As a small child, he used to ride horses on his uncle's farm outside of Pittsburgh. His uncle gave riding lessons, but the whole operation came to a halt every year on the first Saturday in May.

Tim Ritchey
AP Photo/Timothy D. EasleyTrainer Tim Ritchey (right) leads Afleet Alex and jockey Jeremy Rose during a Kentucky Derby workout.

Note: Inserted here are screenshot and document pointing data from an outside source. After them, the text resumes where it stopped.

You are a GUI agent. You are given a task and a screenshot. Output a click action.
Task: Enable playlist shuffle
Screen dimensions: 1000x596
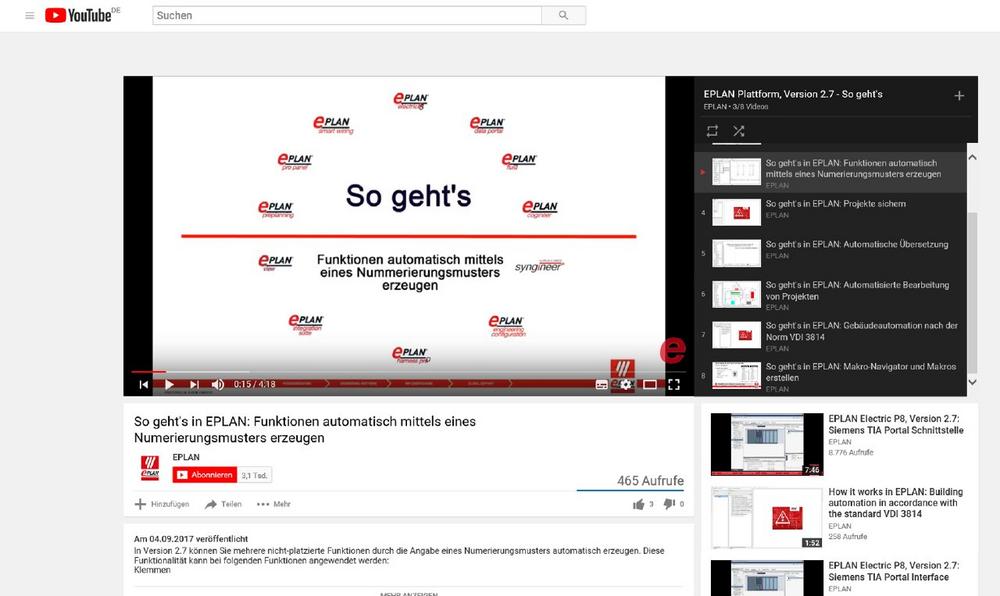point(739,131)
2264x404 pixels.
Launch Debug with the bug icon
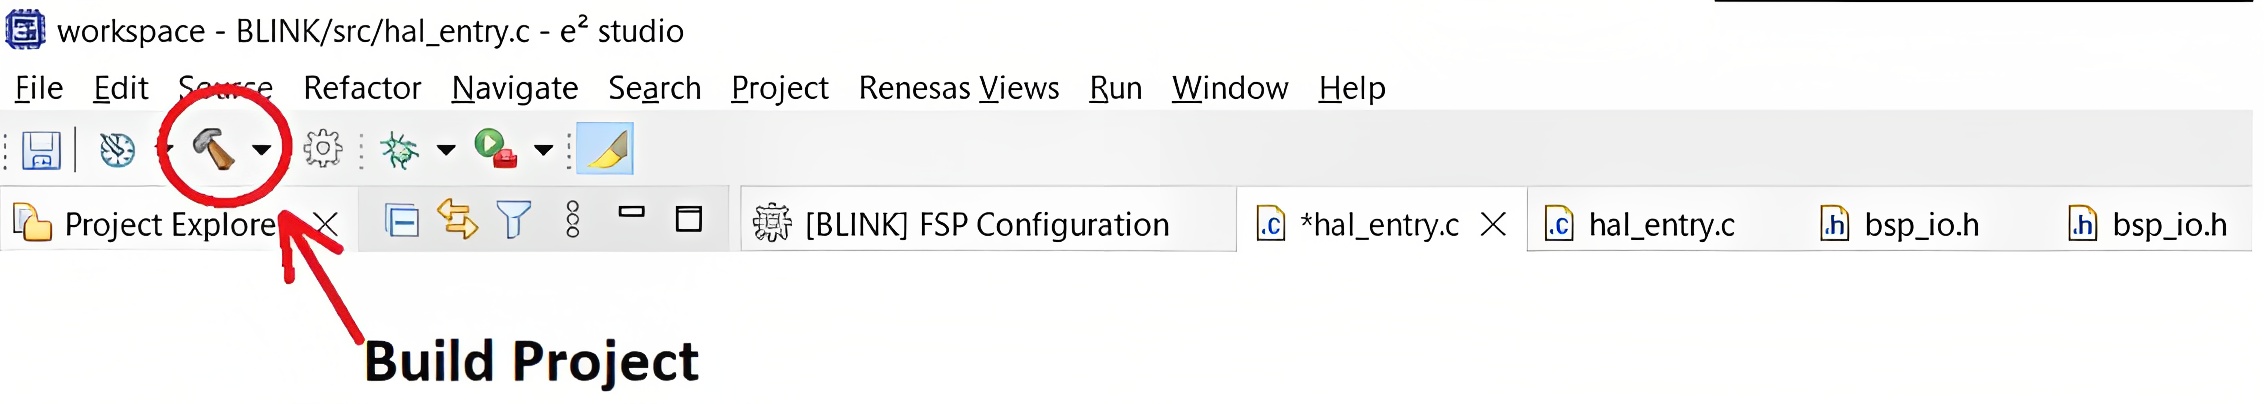click(x=399, y=150)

"We'd put the horses away and go in and watch the Kentucky Derby," Ritchey remembered. "There would be 20, 30, 40 people on the floor in this small room, watching the Derby."

Ritchey was a horseman from then on. As a rider, he trained for 18 months with the U.S. Olympic equestrian team, nearly making it to the Munich Olympics in 1972. After riding steeplechase horses for a while, he turned to training.

This would become his life's work. He tried working in his dad's auto parts store once, lasting 30 days.

"I went back to the racetrack," Ritchey said with a shrug. "I wanted to have a job I absolutely love."

It was not absolutely lucrative. Ritchey was like a thousand other trainers, busting it every predawn morning to get cheap horses ready for claiming races. He had some successes and developed a solid reputation in the Mid-Atlantic, but he was a million miles from the Baffert-Lukas-Zito level of the game.

And then came the day Ritchey eyed Alex at that 2-year-old sale, and dropped Cash Is King's money on him. Less than a year later, Ritchey can say, "I know this is the horse of my lifetime."

He sensed as much late last July. After Alex won the Sanford Stakes at Saratoga by 5½ lengths and set the stakes record, Ritchey sat down with his neophyte owners for dinner at Delaware Park and started talking. Big.

He talked about the Breeders' Cup, and about following the path his buddy John Servis took Smarty Jones on last year, through Arkansas. Then he brought up the Kentucky Derby.

Judge asked him: "Have you ever had a horse in the Breeders' Cup?"

Ritchey: "No."

Judge: "Have you ever had a horse in the Kentucky Derby?"

Ritchey: "No."

Lerro to Judge, after dinner: "Is this guy out of his mind?"

Turns out Ritchey was perfectly prescient. After 30 years of work, he finally had the horse to validate his talent.

Saturday is his moment. And Jeremy Rose's. And Cash Is King's. And John Silvertand's.

And, if you want to feel good about sports again, it could be your moment, too.